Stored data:
--- START ---
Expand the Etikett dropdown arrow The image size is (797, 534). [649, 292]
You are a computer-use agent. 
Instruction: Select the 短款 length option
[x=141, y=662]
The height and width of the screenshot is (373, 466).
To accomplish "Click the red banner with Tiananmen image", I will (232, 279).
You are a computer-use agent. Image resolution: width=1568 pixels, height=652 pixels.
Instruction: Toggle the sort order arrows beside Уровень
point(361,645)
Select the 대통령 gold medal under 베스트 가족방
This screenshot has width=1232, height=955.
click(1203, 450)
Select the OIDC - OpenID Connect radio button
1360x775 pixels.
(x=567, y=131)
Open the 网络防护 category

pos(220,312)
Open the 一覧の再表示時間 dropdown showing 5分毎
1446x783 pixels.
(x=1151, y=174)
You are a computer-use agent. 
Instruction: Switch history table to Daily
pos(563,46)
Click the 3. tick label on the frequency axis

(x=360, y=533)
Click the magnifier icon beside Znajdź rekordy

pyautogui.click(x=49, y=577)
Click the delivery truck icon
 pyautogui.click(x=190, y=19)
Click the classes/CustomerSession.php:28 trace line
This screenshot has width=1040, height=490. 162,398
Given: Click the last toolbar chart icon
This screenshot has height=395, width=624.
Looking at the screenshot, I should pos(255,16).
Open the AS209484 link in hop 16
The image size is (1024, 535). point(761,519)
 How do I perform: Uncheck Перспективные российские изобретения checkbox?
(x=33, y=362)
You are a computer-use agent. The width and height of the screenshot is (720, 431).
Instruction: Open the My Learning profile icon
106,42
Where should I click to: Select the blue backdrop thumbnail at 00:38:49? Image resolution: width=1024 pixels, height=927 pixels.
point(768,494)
--- END ---
Instructions for the task:
Lines holding "agent": please count them in the data above and reply with the number alone.

Response box:
4